* Entries supplied:

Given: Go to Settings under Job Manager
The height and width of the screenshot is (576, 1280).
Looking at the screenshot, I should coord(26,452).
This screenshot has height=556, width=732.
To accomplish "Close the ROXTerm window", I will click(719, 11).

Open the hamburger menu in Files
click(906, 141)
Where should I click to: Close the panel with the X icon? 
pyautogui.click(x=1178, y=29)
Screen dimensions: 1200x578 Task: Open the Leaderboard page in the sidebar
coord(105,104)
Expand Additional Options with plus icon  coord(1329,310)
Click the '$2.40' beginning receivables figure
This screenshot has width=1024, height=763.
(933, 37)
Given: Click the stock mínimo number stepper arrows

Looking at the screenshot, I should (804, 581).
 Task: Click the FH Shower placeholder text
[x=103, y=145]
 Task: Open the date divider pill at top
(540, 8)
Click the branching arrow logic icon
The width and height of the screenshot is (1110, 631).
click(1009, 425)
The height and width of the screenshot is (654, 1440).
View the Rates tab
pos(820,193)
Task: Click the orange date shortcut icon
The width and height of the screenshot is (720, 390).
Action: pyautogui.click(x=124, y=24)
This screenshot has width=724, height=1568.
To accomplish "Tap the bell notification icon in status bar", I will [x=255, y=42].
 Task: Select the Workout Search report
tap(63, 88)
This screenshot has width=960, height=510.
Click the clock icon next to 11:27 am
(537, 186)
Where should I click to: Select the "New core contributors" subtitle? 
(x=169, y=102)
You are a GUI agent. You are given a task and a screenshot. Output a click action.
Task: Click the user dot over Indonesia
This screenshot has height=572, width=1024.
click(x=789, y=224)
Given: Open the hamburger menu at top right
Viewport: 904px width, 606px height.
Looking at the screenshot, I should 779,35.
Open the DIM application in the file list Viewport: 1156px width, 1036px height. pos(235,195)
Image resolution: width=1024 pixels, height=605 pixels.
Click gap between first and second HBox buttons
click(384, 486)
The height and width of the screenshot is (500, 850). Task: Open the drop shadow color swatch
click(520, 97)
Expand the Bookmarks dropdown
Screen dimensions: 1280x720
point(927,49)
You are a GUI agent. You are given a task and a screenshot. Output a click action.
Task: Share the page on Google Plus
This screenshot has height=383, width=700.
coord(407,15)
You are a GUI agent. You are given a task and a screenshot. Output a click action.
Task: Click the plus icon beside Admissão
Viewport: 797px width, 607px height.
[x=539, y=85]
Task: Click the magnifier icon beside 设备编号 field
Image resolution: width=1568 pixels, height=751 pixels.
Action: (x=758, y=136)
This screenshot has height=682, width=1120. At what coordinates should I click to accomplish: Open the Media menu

* Exercise directions:
The answer is the lines above between the line holding "This screenshot has width=1024, height=763." and the line holding "The height and width of the screenshot is (654, 1440).", inclusive, each written out exactly, and no others.

* Response for this exercise:
This screenshot has width=1024, height=763.
(933, 37)
Given: Click the stock mínimo number stepper arrows

Looking at the screenshot, I should (804, 581).
 Task: Click the FH Shower placeholder text
[x=103, y=145]
 Task: Open the date divider pill at top
(540, 8)
Click the branching arrow logic icon
The width and height of the screenshot is (1110, 631).
click(1009, 425)
The height and width of the screenshot is (654, 1440).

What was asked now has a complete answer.